───── SELECTED PASSAGE

Comparison of thermal cameras and human observers to estimate population density of fallow deer (Dama dama) from aerial surveys in Tasmania, Australia

Comparison of thermal cameras and human observers to estimate population density of fallow deer (Dama dama) from aerial surveys in Tasmania, Australia

Context
The population of introduced fallow deer (Dama dama) is thought to have increased exponentially across much of the island of Tasmania, Australia, since 2000. Historically, deer management decisions have relied on population trend data from vehicular spotlight surveys. Renewed focus on the contemporary management of the species requires development of more robust and precise population estimation methodology.

Aims
This study demonstrates two aerial survey methods – conventional counts by trained human observers, and thermal imaging footage recorded during the same flights – to inform future survey practices.

Methods
Conventional counts were carried out by three observers, two seated on the left side of the helicopter, and one on the right. A high-resolution thermal camera was fitted to the helicopter and was orientated to meet the assumptions of distance sampling methodologies. Both survey methods were used to generate deer population density estimates. Spatial distribution of deer was also analysed in relation to patches of remnant native vegetation across an agricultural landscape. Mark–recapture distance sampling was used to estimate density from human observer counts and provide a comparison to the distance sampling estimates derived from the thermal camera.

Key results
Human observer counts gave a density estimate of 2.7 deer per km2, while thermal camera counts provided an estimate of 2.8 deer per km2. Deer population density estimates calculated via both methods were similar, but variability of the thermal camera estimate (coefficient of variation (CV) of 36%) was unacceptably high. Human observer data was within acceptable bounds of variability (CV, 19%). The estimated population size in central and north-eastern Tasmania for 2019 approximated 53,000 deer. Deer were primarily congregated within 200 metres of the interface between canopy cover and open pasture.

Conclusions
The population density estimate provides a baseline for monitoring and managing the Tasmanian deer population. Human observer data was more precise than thermal camera data in this study, but thermal counts could be improved by reducing sources of variability.

Implications
Improvements for the collection of thermal imagery are recommended. Future control efforts may be more efficient if they preferentially target habitat edges at this time of year, paired with random or grid-based searches where population density is lower.

──────────
───── SUPPLIED MATERIAL

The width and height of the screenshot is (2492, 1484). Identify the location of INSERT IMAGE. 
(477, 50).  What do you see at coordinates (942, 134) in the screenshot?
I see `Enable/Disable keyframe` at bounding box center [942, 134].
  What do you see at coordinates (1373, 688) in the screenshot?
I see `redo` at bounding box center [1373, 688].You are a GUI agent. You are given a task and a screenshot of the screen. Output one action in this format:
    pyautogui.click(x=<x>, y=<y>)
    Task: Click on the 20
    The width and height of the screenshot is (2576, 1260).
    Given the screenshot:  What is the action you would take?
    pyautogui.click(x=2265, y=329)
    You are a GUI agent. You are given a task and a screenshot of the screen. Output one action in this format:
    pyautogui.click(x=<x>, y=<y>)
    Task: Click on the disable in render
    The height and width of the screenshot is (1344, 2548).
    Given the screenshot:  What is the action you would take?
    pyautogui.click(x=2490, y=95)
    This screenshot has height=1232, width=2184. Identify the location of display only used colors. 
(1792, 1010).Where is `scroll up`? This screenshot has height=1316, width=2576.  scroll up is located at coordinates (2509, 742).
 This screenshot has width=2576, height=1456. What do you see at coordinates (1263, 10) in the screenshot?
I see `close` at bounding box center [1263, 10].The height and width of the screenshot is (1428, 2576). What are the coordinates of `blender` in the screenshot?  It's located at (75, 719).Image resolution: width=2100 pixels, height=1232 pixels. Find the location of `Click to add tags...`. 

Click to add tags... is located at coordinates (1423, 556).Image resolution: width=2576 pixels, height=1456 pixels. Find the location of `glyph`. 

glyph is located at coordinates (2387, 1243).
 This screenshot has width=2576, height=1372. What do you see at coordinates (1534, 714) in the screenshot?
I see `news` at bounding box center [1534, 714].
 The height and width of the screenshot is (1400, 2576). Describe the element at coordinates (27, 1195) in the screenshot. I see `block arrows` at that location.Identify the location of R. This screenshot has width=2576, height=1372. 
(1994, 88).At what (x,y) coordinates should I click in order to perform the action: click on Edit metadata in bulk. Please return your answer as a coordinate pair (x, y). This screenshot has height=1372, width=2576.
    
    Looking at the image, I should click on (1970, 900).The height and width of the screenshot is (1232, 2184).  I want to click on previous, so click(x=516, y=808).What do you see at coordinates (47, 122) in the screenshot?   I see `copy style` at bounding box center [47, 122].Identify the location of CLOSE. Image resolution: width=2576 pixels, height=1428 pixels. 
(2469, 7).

──────────

[REQUIRED WORK]:
In the fallow deer survey study, what coefficient of variation did the thermal camera density estimate have?

[EXERCISE SOLUTION]:
36%